Quelques chiffres clés de l’échantillon contrôlé :
- fréquentation annuelle : un peu plus de 255 millions de voyageurs, à 70% concentrée dans le réseau métropolitain lillois
- budget : 1,5 milliard d’euros, dont 486 millions de produits au titre du versement mobilité
- poids moyen du versement mobilité entre 2018 et 2022 : 65 %
- pour 1 € de recettes, seuls 13 centimes proviennent des billets et abonnements
- coût de fonctionnement annuel du service : 161 € par habitant, mais de forts écarts liés à la grande différence des réseaux
Quels sont les grands enseignements de l’enquête ?
1. Il faut s’appuyer sur les plans de mobilité pour construire une politique répondant aux besoins du territoire et renforcer la fréquentation des réseaux de transport collectif.
Les autorités locales peinent à élaborer une politique de mobilité qui réponde aux besoins de la population et aux défis climatiques et sociaux actuels, sachant que leur connaissance des besoins varie fortement.
La fréquentation n’est pas toujours bien mesurée et les usages ne sont pas assez souvent analysés, au risque d’avoir des réseaux parfois peu adaptés et des objectifs de report modal qui ne soient pas atteints.
2. Il importe de faire de la stratégie tarifaire un outil de politique publique pour orienter les comportements des usagers.
Les enquêtes de mobilité ne sont pas utilisées pour adapter la tarification aux besoins. Celle-ci est de plus en plus déconnectée des enjeux de financement et de développement des réseaux. Les recettes tarifaires sont très minoritaires : sur un euro de recettes, seuls 13 centimes sont issus des billets et abonnements.
Peu de réflexions sont menées afin d’orienter les comportements des usagers, alors que la gratuité partielle est répandue et que la gratuité totale progresse.

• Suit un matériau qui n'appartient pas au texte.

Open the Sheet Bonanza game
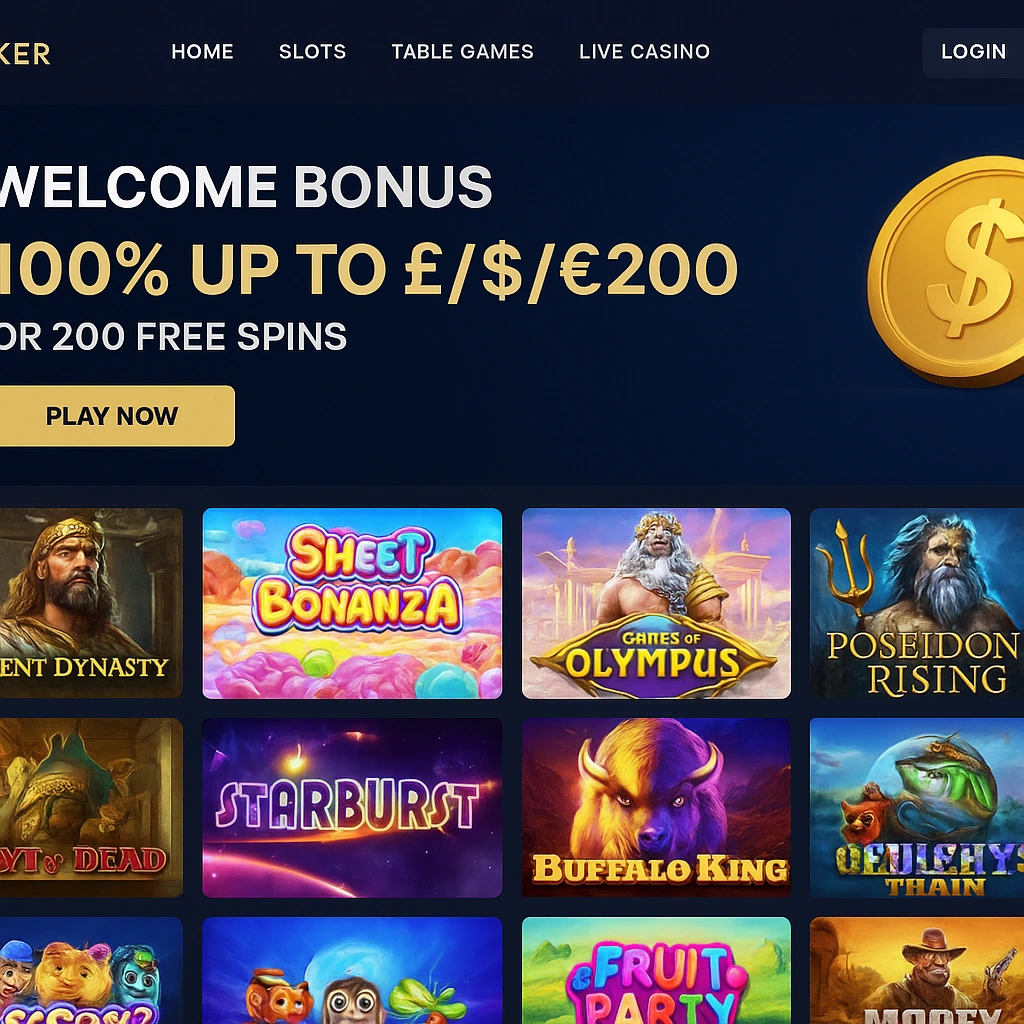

3. Il importe de renforcer la capacité de pilotage des services de mobilité pour adapter l’offre aux besoins et préparer les investissements nécessaires.
La gestion du service public de la mobilité est le plus souvent confié à des opérateurs privés liés à de grands groupes. Les autorités organisatrices doivent pouvoir piloter leurs services sans dépendre des exploitants.

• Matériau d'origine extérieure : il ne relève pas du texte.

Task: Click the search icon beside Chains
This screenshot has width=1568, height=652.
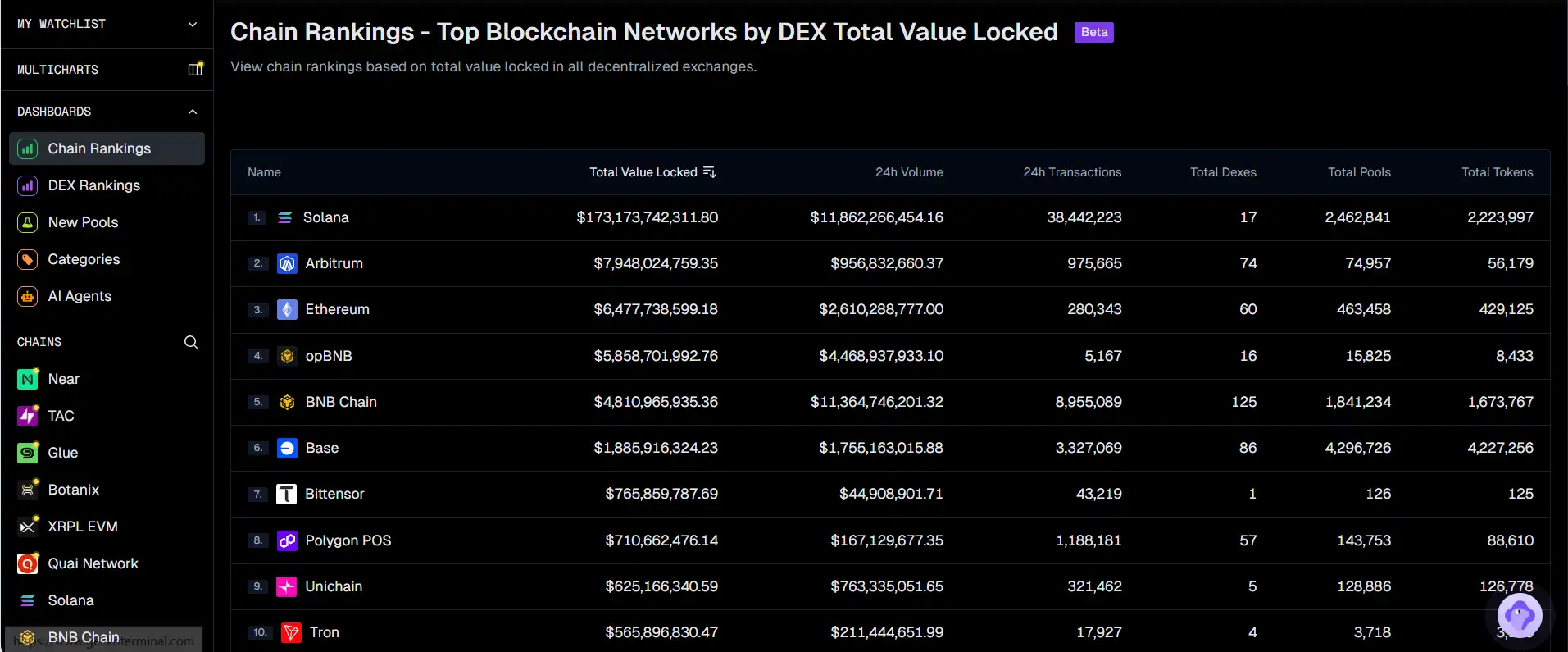Action: [191, 342]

Les coûts des services de mobilité contrôlés varient fortement : de 85 € à 252 € par habitant. Avoir des données fiables sur les équipements est nécessaire pour planifier les investissements à venir. La lutte contre la fraude et le contrôle du service doivent être renforcés.

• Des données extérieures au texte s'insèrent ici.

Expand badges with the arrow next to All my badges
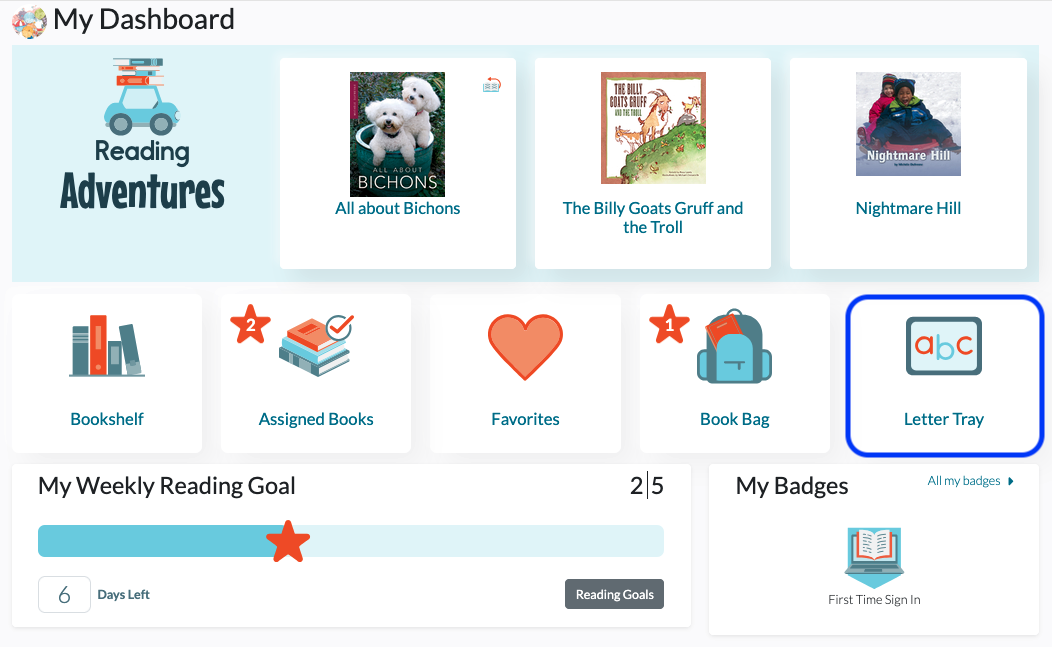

4. Les autorités organisatrices ont tout intérêt à choisir un modèle économique clair et durable pour mieux affronter les défis à venir.
Le modèle économique actuel des services de mobilité ne permet pas de dégager d’excédent suffisant pour financer le renouvellement des équipements. Il repose d’abord sur le versement mobilité payé par les employeurs, soit près de 65 % des recettes. Le poids de cette contribution obligatoire est d’autant plus discuté que le taux plafond est atteint dans beaucoup de territoires.
Le déséquilibre global du modèle économique du service conduit à subventionner significativement les services de mobilité, mais aussi à des mécanismes d’optimisation fiscale.
La gratuité totale, qui concerne un nombre croissant de territoires, n’est pas toujours bien préparée et anticipée techniquement, financièrement et juridiquement. Un tel basculement du modèle économique doit mettre en balance les bénéfices attendus pour la population et les dépenses d’investissement nécessaires.